Instead, the beer's parent company, Anheuser-Busch InBev, has decided to donate portions of its advertising budget this year to the Ad Council, a nonprofit heading a $50 million campaign to fight back against COVID-19 vaccine skepticism.

The current cost of a 30-second TV ad during the Super Bowl on CBS is roughly $5.5 million.

The decision comes at a time when shares of AB InBev have fallen 14.5% over the past year. Although at-home beer consumption has risen during the pandemic, COVID-19 has drastically reduced the sales of alcohol in bars and at sporting events.

via Jessica Merz / Flickr

"For the first time in 37 years, Budweiser isn't airing a commercial during the Super Bowl. Instead, we're redirecting our advertising dollars to support COVID-19 vaccines awareness and education," a spokesperson said in a statement. "Working with partners like the Ad Council and COVID Collaborative, we're helping to safely bring people back together again soon.
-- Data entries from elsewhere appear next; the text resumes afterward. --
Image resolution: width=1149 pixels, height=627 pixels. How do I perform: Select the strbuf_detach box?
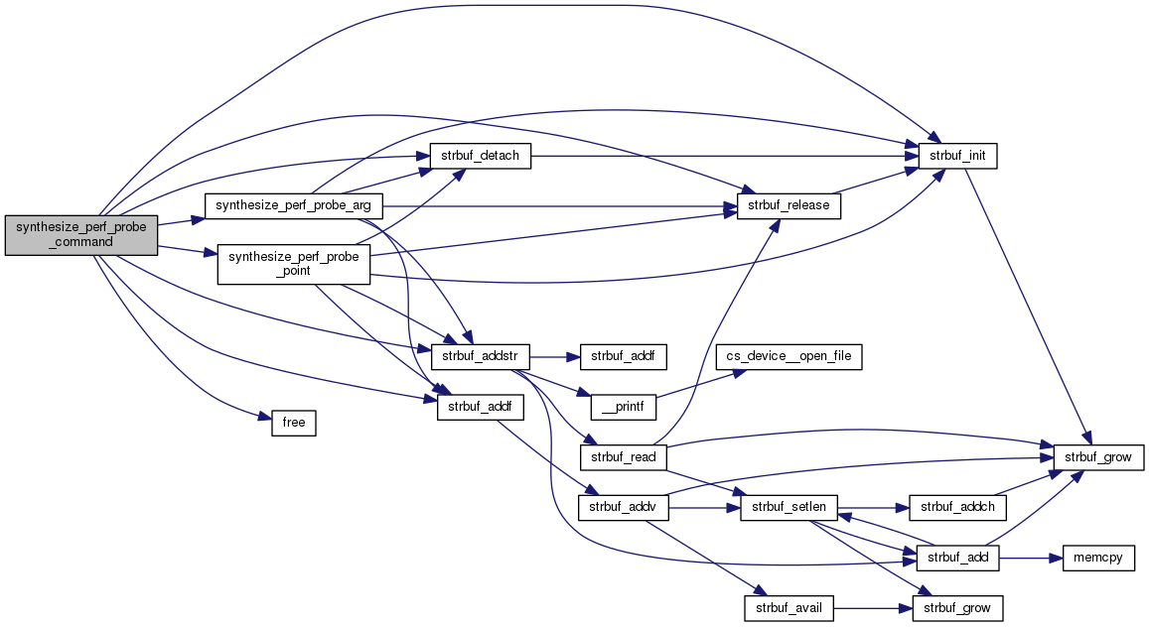pos(479,156)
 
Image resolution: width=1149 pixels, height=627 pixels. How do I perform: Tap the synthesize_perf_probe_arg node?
pos(293,206)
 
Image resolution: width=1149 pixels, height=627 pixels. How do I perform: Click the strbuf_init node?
pos(958,156)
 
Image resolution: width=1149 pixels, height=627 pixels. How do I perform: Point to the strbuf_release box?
pos(790,206)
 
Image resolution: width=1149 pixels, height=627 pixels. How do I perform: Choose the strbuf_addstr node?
pos(479,354)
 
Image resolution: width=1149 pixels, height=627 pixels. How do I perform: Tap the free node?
pos(293,424)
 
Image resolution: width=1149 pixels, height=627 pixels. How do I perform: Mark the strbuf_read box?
pos(621,457)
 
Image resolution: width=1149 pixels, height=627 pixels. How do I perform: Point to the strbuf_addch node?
pos(958,507)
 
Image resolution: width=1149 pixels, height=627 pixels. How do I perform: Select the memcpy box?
pos(1098,559)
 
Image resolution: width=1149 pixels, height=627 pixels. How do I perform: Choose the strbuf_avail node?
pos(790,607)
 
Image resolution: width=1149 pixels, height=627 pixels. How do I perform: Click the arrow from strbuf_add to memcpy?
pos(1029,559)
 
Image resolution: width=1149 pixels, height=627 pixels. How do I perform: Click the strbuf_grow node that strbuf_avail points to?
pos(958,607)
Who knew that America's most iconic beer would one day lead the fight against anti-vaxxers?

In the run-up to the big game, the beer brand has created a 90-second online pro-vaccination ad voiced by "The Office" star Rashida Jones. In the ad, Jones urges viewers to "turn our strength into hope" while "Lean on Me" plays in the background.

Bigger Picture | Budweiser Super Bowl Commercial www.youtube.com

Last November, the Ad Council and COVID Collaborative, a coalition of experts in health, education, and the economy, launched the vaccine education campaign

At the time, polls showed that 40% of Americans were not confident in a potential vaccine. That level of vaccine skepticism could seriously endanger any chance of a full recovery.

"Frankly, this is the biggest public health crisis we've ever faced, and we don't have time to waste," said Lisa Sherman, the group's chief executive. "We're working in advance so that once those vaccines are proven to be safe and approved by all the right people, we're ready to go."

The Ad Council launched a similar campaign back in the 1950s when it was tasked with encouraging Americans to get vaccinated against polio.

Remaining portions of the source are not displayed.